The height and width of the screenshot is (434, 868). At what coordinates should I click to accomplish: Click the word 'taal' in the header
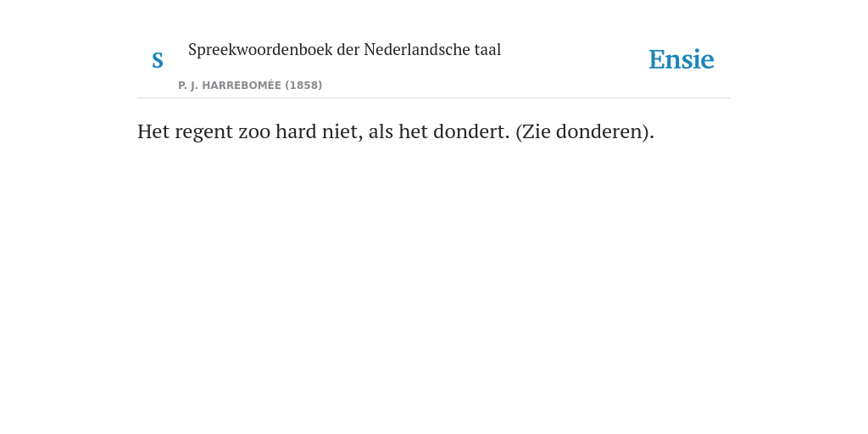click(487, 49)
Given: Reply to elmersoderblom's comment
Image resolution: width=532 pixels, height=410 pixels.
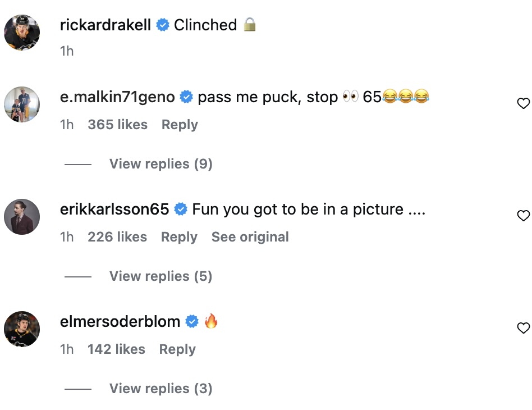Looking at the screenshot, I should tap(177, 349).
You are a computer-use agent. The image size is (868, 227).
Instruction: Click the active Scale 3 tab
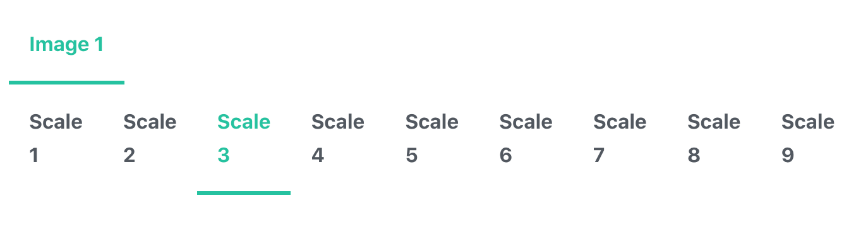click(244, 138)
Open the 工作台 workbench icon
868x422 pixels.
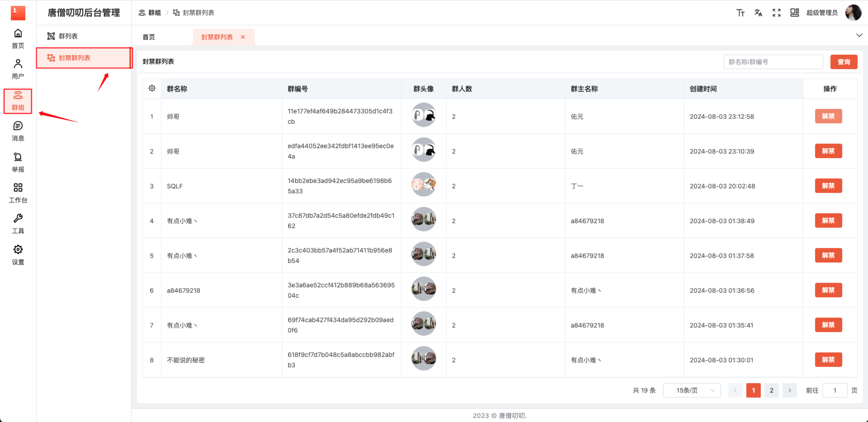18,193
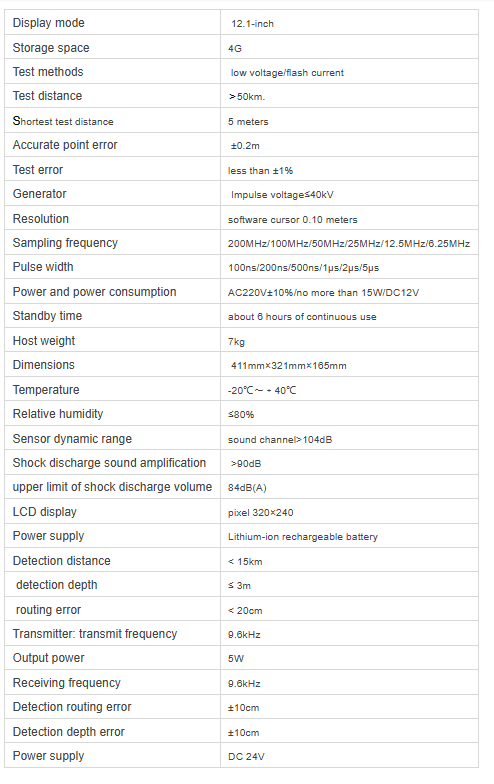Click the Host weight 7kg value

[236, 342]
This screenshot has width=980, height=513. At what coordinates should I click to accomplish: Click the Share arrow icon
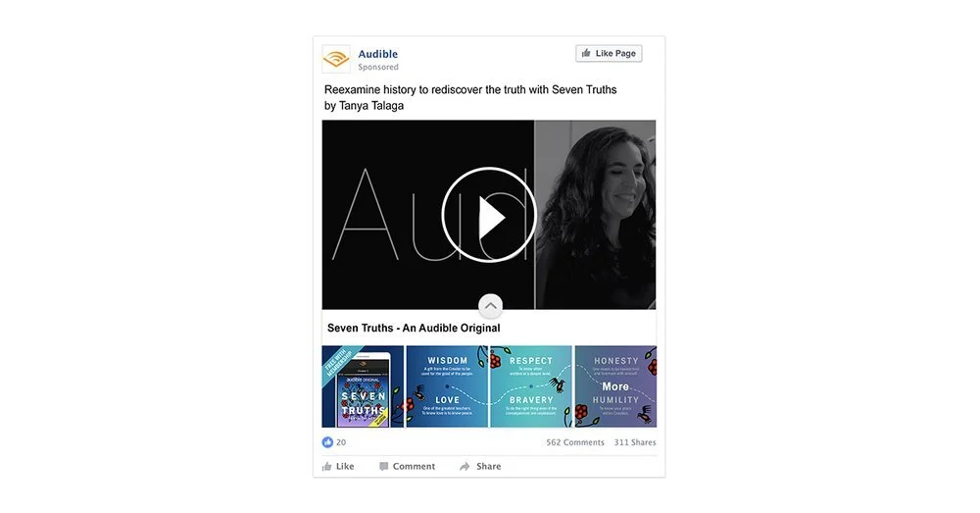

EXERCISE BRIEF
Go through the entries and retype each one exactly, skipping any image.

OUTPUT BELOW
The height and width of the screenshot is (434, 868). At what coordinates should I click to accomplish: Click the word 'taal' in the header
click(487, 49)
Given: Reply to elmersoderblom's comment
Image resolution: width=532 pixels, height=410 pixels.
Looking at the screenshot, I should tap(177, 349).
You are a computer-use agent. The image size is (868, 227).
Instruction: Click the active Scale 3 tab
click(244, 138)
Open the 工作台 workbench icon
868x422 pixels.
18,193
Click the Host weight 7kg value

[236, 342]
This screenshot has width=980, height=513. At what coordinates should I click to accomplish: Click the Share arrow icon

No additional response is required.